2- the thyroid develops from ?

a- ectoderm
b- mesoderm
c- dorsal pharyngeal gut endoderm
d- ventral pharyngeal gut endoderm

answer : D

3- screening method for medullary carcinoma of thyroid ?

a- serum calcitonin
b- serum calcium
c- serum ALP
d- serum acid phosphatase

answer : A

4- medullary carcinoma of thyroid arises from ?

a- parafollicular cells
b- cells lining the acini
c- capsule of thyroid
d- stroma of the gland

answer : A

5- which of the following is/are used in the management of thyroid malignancy?

a- Iodine 131
b- Iodine 125
c- Technitium 99
d- Phosphorus 32
e- strontium

answer is A

6- characteristic eye sign in dysthyroid status ?

a- exopthalmos
b- ptosis
c- optic neuropathy
d- myopathy

answer : A

7- hurthle cells are seen in ?

a- hashimoto's thyroiditis
b- follicular cell carcinoma
c- hurthle cell thyroid adenoma
d- all the above

answer is D

8- C cells populate which part of the lateral lobe of the thyroid ?
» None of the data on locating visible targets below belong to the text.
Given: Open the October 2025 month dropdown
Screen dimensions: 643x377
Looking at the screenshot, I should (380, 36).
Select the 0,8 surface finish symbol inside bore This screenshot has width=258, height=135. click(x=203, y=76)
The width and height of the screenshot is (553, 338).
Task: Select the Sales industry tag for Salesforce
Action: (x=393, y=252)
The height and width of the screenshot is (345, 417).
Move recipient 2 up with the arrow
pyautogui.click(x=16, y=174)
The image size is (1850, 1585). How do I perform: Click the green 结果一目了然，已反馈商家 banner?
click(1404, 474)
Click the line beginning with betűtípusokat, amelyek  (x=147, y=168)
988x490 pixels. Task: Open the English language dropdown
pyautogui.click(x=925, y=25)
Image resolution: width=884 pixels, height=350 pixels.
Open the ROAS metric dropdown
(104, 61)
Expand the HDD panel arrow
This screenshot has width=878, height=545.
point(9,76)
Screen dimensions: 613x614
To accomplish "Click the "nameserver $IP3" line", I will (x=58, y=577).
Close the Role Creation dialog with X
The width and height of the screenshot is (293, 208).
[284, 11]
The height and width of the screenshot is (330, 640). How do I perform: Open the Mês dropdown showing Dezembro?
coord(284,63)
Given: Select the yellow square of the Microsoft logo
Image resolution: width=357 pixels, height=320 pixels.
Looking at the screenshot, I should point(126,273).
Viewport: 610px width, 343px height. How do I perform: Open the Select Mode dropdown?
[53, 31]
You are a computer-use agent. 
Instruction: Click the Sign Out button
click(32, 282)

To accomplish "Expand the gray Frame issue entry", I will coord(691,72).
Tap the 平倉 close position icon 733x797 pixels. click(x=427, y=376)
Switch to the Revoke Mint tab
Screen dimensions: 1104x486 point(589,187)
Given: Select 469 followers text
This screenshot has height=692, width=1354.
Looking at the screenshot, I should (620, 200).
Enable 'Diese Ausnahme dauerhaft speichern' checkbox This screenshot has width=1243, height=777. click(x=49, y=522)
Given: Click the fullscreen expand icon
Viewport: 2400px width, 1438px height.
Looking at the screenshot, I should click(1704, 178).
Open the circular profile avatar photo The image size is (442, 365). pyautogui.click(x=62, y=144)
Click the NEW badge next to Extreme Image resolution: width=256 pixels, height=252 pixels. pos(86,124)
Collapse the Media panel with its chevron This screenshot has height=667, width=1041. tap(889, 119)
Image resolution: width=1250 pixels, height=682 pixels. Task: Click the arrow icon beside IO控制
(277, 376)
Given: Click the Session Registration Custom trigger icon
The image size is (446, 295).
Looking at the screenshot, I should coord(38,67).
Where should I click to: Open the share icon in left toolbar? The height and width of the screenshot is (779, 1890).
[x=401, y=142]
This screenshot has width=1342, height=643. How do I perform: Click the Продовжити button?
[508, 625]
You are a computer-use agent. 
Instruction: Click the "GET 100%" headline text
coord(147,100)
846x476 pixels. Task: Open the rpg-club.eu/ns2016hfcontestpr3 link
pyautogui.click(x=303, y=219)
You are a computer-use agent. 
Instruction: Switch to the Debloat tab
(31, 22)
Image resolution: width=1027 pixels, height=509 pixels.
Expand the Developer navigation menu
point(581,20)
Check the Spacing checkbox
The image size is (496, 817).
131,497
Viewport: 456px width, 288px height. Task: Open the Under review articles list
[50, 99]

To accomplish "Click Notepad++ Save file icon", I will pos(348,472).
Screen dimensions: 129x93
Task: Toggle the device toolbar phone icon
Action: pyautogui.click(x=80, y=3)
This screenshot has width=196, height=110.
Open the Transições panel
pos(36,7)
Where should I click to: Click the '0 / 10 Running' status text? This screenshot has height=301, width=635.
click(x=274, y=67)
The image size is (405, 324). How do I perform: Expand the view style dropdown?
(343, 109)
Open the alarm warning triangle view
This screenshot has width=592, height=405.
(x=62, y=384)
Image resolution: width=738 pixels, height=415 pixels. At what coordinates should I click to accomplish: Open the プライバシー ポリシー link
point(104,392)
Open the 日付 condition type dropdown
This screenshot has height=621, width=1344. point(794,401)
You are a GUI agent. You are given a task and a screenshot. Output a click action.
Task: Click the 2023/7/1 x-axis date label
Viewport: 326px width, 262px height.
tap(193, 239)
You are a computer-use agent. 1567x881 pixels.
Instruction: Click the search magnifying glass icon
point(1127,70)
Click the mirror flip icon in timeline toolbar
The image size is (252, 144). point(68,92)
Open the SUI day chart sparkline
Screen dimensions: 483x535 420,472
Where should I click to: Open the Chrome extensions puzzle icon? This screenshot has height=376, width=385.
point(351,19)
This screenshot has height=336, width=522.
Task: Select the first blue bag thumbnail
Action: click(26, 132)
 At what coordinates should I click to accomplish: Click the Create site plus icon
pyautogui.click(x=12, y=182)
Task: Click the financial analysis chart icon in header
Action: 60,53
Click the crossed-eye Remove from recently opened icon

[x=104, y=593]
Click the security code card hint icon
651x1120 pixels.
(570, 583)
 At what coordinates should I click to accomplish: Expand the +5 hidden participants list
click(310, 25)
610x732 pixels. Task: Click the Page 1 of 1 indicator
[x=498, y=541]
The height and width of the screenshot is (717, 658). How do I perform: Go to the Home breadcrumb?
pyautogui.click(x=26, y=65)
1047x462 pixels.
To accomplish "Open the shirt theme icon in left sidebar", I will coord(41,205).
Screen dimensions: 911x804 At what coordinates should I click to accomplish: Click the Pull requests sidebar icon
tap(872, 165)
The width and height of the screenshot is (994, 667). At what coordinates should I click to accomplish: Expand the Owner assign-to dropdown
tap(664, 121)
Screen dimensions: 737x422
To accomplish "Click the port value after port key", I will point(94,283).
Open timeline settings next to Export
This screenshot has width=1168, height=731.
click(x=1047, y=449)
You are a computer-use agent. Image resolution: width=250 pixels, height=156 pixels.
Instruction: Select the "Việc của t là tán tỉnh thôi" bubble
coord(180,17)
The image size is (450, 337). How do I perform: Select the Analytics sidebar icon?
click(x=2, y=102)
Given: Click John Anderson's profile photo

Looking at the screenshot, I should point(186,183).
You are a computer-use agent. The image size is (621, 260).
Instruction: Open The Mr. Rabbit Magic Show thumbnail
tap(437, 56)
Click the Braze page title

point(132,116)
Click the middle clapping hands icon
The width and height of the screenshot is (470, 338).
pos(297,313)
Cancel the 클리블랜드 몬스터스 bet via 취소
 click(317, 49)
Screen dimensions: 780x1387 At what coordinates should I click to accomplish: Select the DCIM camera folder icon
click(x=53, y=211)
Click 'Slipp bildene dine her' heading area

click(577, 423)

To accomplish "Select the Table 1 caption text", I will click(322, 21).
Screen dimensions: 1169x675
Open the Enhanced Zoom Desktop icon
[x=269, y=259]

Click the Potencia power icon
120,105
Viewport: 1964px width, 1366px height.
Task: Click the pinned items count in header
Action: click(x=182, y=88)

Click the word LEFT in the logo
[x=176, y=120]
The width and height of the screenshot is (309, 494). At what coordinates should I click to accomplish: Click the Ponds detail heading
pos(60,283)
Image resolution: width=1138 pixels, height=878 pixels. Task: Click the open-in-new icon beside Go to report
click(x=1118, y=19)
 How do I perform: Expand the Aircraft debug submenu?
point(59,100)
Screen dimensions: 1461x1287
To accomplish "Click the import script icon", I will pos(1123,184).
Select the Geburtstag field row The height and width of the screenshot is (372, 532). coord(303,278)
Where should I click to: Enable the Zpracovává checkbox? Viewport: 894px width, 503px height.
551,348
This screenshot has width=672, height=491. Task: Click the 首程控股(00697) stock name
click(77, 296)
a- upper one-third of the lateral lobe of thyroid
b- middle one-third of the lateral lobe of thyroid
c- lower one-third of the lateral lobe of the thyroid
d- distributed equally all over the lateral lobe of the thyroid

answer :B

9- pick out the correct statements .

a- the external laryngeal nerve runs close to the superior thyroid artery .
b- the recurrent laryngeal nerve runs close to the inferior thyroid artery .
c- the external laryngeal nerve runs close to the inferior thyroid artery .
d- the recurrent laryngeal nerve runs close to the superior thyroid artery .

answer : both A and B are correct . ( so the surgeon has to be very careful while ligating those arteries, while performing thyroidectomy ).

10- treatment of medullary carcinoma of the thyroid with lymphnode metastasis?

a- subtotal thyroidectomy + radioiodine
b- subtotal thyroidectomy + radiotherapy
c- neartotal thyroidectomy + radioiodine
d- neartotal thyroidectomy + radiotherapy
e- total thyroidectomy + radiotherapy

answer : E

11- what is near total thyroidectomy ?

a- right lobectomy + isthmusectomy
b- left lobectomy + isthmusectomy
c- bilateral lobectomy with isthmusectomy
d- right lobectomy + isthmusectomy + left half lobectomy
e- right and left lobectomy

answer : D

 12- papillary carcinoma of thyroid with bone metastasis is treated by?

a- subtotal thyroidectomy + radioiodine
b- subtotal thyroidectomy + radiotherapy
c- near total thyroidectomy + radioiodine
d- near total thyroidectomy + radiotherapy
e- total thyroidectomy + chemotherapy

answer : C and D

13- most common cause of thyroiditis is ?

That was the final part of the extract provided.